LUANY GALDEANO
RIO DE JANEIRO, RJ (FOLHAPRESS)
Profissões como açougueiro, vaqueiro, recreador e vendedor de artesanato não costumam ser associadas ao setor público. No entanto, pelo menos 10 mil servidores no Executivo federal, ou 2% do total de permanentes, ocupam cargos em funções como essas, desde áreas obsoletas, como editor de videotape, até outras hoje exercidas por terceirizados, como cozinheiros.
Especialistas afirmam que reestruturar carreiras do Estado é principal solução para evitar a obsolescência, com servidores tendo atribuições menos específicas e capacidade de atuar em diferentes órgãos públicos.
Adotar esse modelo está nos planos de longo prazo do governo federal, de acordo com José Celso Cardoso Jr., secretário de Gestão de Pessoas do MGI (Ministério da Gestão e da Inovação em Serviços Públicos).
O governo planeja reduzir as 250 tabelas de remuneração e os mais de 300 agrupamentos de carreiras no setor para um número mais “racional”, ainda a ser determinado.

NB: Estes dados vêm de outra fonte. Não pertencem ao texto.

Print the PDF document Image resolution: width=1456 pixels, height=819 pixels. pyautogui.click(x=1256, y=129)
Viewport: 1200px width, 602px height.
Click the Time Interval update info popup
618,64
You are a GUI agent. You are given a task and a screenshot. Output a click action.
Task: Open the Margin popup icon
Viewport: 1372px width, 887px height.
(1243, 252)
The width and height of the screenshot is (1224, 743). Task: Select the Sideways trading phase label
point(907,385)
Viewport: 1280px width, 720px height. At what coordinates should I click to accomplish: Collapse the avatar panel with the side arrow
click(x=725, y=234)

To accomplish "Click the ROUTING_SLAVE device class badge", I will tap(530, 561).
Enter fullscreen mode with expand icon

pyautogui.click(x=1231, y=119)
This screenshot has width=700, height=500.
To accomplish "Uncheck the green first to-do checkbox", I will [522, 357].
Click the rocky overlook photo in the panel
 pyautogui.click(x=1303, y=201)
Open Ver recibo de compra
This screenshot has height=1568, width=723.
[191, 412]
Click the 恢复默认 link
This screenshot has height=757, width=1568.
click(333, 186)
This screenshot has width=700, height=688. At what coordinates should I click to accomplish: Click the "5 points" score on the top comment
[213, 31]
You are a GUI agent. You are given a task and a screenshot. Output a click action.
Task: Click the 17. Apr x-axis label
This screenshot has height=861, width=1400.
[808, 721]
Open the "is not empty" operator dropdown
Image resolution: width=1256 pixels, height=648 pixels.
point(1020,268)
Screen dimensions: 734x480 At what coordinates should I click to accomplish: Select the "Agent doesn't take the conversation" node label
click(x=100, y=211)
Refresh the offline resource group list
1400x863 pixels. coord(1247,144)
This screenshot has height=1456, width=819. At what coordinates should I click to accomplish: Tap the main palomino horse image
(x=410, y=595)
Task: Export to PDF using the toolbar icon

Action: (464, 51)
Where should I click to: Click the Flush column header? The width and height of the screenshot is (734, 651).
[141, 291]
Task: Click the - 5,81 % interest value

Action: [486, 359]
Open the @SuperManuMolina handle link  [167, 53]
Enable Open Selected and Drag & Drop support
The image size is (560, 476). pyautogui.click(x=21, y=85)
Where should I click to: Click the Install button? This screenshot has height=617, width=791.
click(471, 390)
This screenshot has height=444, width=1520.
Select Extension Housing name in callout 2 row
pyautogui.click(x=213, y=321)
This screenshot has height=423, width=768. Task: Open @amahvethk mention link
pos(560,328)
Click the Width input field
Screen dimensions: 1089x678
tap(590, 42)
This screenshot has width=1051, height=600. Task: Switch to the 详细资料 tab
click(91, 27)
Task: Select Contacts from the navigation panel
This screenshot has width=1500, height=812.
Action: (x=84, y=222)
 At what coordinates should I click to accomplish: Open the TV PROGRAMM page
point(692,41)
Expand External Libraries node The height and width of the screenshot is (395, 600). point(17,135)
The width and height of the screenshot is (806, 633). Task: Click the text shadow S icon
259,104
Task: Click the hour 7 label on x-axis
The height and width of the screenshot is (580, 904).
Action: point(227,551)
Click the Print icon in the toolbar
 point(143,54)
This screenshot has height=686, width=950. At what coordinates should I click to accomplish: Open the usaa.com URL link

Segundo o secretário, a pasta deve publicar uma portaria neste mês com diretrizes para nortear esse processo e buscar a aderência de órgãos e servidores ao longo do mandato.
Cardoso afirma que parte dessas diretrizes estão incorporadas no Concurso Nacional Unificado, dividido em sete áreas do conhecimento. Funções que já são mais universais e com vagas abertas, como analista de tecnologia da informação, devem abastecer mais de um ministério.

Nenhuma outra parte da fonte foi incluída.